*EXERCISE REQUIREMENTS*:
1. According to the passage on UCE's chastity work, about how many signed chastity pledges has UCE counted over the past decade?
2. Summarize the passage on UCE's chastity work in two sentences.
3. Extend the passage on UCE's chastity work from the point where it stops.

*PASSAGE FOR REVIEW*:
For people like Masika, social and religious claims merge. UCE counts about 300,000 signed chastity pledges over the past decade. It is the kind of claim many secular critics mock. Yet schools where UCE has been regularly active have reported, over the course of three to four years, drastic drops in the rate of pregnancy among female students (from forty-nine one year to three at one school). More needs to be done to measure concrete results. But there is more going on than numbers. The American “ABC” health message is intrinsically limited by the poverty of its view of the meaning of our shared humanity. What is distinct about the Church’s voice amid the competing claims regarding human flourishing is the most obvious fact about the Church’s existence in the first place: the divine life in Christ.

The God who creates, purposes, forgives, empowers, and transforms inevitably makes discussion of sexual health a matter of “evangel,” or “good news.” By reorienting human life toward the practice of faithful generative love, God reveals himself within a realm of engraced existence that changes common life. In the small rural community of ­Gasaka, Burundi, not so distant in time from a long civil war, UCE club members from the local secondary school recently invited parents and the adult community to a set of presentations. They performed plays, skits, poems, and songs that endorsed chastity, within and outside of marriage, as a specifically Christian vision.

*PROVIDED INFORMATION*:
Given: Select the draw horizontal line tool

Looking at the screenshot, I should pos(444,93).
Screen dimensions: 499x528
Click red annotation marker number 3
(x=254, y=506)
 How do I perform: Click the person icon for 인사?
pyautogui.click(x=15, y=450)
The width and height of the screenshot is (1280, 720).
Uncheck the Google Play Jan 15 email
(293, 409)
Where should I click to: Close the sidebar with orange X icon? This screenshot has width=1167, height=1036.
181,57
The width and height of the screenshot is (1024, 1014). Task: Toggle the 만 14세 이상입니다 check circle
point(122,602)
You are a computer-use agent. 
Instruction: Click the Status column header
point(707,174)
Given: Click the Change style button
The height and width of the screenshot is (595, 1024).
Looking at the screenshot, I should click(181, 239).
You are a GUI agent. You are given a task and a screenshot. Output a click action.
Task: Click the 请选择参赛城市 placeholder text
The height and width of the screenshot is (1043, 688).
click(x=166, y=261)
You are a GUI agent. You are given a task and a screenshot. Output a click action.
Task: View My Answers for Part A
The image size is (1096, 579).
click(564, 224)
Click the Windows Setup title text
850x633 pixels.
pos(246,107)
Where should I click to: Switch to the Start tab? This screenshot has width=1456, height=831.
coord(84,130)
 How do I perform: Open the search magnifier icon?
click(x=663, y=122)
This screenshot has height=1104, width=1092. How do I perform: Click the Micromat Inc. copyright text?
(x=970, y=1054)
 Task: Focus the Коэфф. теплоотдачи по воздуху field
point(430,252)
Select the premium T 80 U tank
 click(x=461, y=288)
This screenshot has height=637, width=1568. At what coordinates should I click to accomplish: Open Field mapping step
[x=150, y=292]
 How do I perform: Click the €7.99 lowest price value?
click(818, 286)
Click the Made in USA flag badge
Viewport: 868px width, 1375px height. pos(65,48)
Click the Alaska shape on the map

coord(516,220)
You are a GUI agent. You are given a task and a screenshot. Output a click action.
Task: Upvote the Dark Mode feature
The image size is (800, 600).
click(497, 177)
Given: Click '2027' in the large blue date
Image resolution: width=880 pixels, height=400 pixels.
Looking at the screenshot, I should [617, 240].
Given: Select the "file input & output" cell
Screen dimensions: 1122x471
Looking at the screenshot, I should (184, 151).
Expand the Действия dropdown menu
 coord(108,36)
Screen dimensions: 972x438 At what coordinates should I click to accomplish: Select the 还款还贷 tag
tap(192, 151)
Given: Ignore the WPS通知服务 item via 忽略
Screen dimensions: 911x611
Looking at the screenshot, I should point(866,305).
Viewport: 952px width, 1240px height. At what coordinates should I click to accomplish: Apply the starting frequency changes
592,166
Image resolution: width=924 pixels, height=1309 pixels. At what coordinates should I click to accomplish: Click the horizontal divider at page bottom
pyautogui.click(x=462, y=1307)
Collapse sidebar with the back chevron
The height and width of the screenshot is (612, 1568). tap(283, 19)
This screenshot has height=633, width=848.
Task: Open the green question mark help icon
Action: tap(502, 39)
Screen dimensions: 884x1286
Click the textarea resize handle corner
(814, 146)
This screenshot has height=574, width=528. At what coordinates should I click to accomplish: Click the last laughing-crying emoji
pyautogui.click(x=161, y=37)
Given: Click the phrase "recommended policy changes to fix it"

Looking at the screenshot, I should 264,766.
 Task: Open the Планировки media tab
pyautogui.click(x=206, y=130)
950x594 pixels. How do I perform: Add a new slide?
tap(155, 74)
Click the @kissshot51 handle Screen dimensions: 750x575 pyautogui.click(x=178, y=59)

*ANSWER SECTION*:
1. About 300,000.

2. UCE counts about 300,000 signed chastity pledges over the past decade, and schools where it has been regularly active have reported drastic drops in pregnancy among female students, though more needs to be done to measure concrete results. The passage holds that the Church's distinct voice is the divine life in Christ, which makes sexual health a matter of "good news," as seen when UCE club members in Gasaka, Burundi, presented plays, skits, poems, and songs to parents and the adult community endorsing chastity as a Christian vision.

3.
Some of the parents, illiterate subsistence farmers, stood up and expressed their astonishment at the wonderful things these young people had learned. Their own children, one parent said, had brought them a message of “a new way of living.” The adults asked to sign chastity commitment cards, pledging to be faithful in marriage and to God. Many of the parents could not read, write, or even “make their mark” on the commitment card. The students took the hands of their parents and helped them to sign. An entire community of generations was reconstituted within the created sphere of God’s love.

Being smart, safe, and sexy is not about a “new way of living.” It is about damage control within ways of living that are already out of control. When America’s civic culture promulgates its acronymic exhortations, it announces its own impotence as a formative culture. Something different happens when Muslim students in Tanzania listen to messages of “waiting” and “faithfulness” (the nation requires that groups like UCE address all faiths in their schools). This isn’t the expected Western assault on their culture. They hear, in fact, an invitation to a place of flourishing that is otherwise receding for young people around the world. Instead of encountering the scandal the West so often exports, they learn trust. This is the future.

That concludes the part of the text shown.